## INSTRUCTIONS TO FOLLOW
Tally how many lines of these entries hold the string "computer". Return the number alone.

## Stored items
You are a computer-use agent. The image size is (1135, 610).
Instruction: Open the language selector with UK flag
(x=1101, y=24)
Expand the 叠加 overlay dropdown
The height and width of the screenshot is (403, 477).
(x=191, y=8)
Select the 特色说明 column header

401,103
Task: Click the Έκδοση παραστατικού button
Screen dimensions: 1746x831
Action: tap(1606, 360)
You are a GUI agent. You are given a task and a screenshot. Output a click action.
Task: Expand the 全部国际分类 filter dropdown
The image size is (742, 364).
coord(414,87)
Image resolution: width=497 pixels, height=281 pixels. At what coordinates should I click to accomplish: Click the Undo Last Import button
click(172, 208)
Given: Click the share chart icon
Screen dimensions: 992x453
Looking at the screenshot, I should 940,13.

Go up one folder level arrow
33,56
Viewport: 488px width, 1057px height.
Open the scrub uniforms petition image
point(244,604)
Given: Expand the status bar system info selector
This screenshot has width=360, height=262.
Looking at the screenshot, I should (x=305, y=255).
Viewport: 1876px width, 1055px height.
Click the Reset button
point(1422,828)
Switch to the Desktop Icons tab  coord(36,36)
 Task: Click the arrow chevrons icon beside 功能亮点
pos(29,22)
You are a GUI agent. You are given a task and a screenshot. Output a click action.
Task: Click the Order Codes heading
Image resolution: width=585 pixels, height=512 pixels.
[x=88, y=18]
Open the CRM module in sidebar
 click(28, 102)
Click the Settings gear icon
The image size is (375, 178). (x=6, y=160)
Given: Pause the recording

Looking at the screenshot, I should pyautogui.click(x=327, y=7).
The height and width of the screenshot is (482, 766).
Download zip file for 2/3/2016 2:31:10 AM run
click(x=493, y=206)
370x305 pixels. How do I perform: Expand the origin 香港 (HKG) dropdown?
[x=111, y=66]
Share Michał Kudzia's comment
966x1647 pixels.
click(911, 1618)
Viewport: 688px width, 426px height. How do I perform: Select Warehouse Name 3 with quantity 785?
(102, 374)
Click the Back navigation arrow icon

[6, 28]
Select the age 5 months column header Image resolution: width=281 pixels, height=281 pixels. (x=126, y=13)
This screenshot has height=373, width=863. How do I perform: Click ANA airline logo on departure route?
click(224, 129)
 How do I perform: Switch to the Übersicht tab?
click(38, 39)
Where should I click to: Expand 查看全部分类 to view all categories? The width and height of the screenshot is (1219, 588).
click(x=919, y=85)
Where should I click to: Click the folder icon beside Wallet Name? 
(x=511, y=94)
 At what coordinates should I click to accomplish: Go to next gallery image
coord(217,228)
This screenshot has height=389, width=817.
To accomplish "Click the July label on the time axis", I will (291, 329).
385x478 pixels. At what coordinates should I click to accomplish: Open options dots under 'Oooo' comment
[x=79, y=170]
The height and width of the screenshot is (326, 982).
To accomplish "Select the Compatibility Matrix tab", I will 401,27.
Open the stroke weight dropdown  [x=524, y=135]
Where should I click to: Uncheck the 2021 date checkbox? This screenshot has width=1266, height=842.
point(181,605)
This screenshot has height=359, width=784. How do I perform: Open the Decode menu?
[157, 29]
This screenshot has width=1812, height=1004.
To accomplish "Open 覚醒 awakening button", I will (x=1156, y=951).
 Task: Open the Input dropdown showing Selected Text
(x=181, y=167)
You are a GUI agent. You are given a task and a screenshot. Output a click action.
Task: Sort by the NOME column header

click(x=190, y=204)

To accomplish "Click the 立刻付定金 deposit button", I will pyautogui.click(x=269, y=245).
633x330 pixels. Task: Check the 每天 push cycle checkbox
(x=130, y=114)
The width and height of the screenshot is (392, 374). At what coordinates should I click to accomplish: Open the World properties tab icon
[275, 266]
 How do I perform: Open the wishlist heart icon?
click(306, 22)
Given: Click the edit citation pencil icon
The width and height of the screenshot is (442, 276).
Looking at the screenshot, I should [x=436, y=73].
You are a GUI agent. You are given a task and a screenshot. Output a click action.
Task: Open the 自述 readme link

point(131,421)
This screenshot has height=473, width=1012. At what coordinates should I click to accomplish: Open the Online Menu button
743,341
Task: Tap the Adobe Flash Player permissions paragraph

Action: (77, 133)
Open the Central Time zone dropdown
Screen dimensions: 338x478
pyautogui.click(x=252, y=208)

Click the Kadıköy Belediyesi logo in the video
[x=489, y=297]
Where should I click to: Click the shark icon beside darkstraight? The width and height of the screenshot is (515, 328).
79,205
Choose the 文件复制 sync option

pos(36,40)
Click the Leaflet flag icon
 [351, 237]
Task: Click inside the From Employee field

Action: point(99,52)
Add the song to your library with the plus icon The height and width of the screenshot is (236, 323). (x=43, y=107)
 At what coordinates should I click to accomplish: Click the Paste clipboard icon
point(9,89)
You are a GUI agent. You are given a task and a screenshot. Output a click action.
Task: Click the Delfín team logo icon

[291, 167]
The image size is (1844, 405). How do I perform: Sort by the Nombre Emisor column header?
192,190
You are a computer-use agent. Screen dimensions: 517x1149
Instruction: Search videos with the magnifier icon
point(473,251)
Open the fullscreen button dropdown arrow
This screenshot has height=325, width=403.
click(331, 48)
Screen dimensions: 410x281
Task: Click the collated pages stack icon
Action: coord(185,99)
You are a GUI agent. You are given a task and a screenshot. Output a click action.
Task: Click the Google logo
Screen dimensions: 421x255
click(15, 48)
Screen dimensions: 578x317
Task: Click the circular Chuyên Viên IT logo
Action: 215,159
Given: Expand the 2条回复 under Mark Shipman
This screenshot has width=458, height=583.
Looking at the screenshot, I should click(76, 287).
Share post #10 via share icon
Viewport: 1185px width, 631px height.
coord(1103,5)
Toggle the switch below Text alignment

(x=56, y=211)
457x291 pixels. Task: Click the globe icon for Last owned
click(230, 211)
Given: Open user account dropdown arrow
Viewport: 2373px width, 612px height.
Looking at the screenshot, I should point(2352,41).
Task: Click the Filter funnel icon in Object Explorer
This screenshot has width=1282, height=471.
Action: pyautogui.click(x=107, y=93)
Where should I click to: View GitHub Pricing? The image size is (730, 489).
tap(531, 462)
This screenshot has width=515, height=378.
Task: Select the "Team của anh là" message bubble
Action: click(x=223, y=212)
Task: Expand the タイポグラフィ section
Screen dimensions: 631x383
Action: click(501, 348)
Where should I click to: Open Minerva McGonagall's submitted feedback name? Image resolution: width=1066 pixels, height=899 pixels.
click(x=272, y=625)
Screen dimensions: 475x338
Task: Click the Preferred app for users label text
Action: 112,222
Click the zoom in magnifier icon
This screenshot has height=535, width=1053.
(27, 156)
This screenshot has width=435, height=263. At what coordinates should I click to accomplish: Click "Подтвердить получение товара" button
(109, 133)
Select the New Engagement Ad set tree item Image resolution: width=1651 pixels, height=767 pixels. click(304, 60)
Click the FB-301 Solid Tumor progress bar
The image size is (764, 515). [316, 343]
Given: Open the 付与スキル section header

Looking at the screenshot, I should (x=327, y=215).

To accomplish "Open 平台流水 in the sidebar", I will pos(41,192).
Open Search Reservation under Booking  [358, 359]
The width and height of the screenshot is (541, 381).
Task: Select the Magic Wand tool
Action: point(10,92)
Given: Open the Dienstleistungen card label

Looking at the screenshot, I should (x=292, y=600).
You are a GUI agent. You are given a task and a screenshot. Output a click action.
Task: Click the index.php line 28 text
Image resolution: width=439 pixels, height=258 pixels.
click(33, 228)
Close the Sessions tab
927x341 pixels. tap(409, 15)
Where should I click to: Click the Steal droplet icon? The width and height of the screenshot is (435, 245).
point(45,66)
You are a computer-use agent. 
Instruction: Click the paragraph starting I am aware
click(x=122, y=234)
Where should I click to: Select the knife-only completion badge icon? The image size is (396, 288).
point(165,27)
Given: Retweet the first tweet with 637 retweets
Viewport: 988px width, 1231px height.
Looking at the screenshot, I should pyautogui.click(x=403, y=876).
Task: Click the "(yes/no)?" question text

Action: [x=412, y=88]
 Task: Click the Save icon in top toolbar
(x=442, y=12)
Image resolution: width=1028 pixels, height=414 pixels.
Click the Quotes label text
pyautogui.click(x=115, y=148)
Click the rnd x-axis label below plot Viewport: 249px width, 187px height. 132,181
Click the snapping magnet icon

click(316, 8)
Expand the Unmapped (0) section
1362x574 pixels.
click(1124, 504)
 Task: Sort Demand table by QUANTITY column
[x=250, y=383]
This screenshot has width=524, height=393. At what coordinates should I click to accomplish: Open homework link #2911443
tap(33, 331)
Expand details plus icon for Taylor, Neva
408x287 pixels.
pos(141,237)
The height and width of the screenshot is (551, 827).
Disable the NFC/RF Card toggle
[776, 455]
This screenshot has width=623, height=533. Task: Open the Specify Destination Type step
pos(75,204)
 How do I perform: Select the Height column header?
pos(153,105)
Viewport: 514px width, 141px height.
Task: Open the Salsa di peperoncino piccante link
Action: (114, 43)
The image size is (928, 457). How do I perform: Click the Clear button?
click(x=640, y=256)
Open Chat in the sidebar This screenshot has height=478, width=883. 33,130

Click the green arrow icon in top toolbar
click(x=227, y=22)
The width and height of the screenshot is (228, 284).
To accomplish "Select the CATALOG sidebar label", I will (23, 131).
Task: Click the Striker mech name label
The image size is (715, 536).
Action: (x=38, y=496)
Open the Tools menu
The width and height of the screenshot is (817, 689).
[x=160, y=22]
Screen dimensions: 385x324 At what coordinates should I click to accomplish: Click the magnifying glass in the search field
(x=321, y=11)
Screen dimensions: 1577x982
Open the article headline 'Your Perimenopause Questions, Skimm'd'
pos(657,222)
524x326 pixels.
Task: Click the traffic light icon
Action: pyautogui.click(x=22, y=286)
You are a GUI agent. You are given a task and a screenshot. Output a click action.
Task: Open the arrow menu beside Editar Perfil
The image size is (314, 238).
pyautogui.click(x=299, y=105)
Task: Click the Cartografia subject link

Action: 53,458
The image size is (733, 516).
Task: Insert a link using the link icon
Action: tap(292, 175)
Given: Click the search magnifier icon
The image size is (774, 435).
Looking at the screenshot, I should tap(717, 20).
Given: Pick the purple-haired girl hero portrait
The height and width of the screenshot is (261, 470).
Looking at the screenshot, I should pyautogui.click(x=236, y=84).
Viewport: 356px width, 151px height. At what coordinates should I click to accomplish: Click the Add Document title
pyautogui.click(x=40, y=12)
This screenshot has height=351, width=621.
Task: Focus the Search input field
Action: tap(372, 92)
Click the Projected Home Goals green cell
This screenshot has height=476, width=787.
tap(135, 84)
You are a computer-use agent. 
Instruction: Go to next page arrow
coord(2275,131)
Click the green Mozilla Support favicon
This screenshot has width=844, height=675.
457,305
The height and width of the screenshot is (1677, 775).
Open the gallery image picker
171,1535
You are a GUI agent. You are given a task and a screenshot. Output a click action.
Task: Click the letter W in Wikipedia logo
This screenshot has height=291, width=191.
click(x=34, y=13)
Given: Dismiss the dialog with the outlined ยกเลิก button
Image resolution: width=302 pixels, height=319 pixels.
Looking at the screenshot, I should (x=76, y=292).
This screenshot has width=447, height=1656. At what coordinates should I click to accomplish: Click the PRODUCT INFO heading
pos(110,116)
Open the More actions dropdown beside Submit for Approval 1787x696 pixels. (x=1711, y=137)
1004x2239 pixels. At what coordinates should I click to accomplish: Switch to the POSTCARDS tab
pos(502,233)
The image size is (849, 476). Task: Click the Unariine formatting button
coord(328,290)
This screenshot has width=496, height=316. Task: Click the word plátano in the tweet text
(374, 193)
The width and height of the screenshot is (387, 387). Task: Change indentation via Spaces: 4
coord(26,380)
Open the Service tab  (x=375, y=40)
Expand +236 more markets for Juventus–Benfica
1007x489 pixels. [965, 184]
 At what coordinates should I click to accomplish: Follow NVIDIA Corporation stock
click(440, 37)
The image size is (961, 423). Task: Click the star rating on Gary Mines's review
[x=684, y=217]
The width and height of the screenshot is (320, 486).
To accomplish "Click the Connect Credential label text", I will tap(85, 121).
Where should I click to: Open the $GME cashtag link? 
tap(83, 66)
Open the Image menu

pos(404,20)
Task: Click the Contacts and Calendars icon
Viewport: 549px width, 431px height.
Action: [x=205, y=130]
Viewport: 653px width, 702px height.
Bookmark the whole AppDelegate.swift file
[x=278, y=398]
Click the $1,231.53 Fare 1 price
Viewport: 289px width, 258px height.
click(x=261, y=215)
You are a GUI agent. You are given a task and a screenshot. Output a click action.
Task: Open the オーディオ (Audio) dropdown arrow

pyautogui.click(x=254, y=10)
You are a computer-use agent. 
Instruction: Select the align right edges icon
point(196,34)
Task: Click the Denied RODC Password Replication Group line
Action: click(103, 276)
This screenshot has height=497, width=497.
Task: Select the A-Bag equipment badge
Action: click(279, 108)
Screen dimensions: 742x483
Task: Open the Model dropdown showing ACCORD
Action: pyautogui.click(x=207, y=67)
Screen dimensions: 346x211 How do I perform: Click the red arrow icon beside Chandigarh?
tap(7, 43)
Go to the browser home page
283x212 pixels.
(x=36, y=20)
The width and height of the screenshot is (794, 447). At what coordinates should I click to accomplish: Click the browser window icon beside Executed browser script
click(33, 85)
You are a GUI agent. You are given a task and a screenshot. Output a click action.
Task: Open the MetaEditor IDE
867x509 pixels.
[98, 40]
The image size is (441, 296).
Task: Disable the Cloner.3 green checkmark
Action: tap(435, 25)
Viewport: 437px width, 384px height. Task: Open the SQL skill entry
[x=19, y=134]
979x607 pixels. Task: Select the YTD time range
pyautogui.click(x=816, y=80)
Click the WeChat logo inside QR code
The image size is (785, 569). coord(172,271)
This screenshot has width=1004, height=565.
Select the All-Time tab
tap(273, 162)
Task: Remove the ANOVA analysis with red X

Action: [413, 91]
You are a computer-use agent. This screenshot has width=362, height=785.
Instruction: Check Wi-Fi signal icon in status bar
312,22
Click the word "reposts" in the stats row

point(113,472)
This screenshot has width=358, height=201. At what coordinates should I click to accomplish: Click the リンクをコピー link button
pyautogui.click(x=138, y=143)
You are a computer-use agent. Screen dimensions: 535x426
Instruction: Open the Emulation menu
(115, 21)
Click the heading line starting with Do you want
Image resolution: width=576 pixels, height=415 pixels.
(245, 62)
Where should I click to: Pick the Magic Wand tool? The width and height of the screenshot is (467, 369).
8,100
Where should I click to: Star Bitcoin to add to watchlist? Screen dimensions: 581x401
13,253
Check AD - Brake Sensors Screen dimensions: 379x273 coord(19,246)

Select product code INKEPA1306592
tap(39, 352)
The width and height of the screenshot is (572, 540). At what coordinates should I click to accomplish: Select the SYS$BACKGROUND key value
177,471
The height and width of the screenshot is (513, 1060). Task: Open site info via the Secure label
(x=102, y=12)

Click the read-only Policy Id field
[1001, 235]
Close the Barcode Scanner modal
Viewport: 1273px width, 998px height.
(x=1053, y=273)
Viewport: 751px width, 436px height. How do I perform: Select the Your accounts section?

## YOUR SOLUTION
7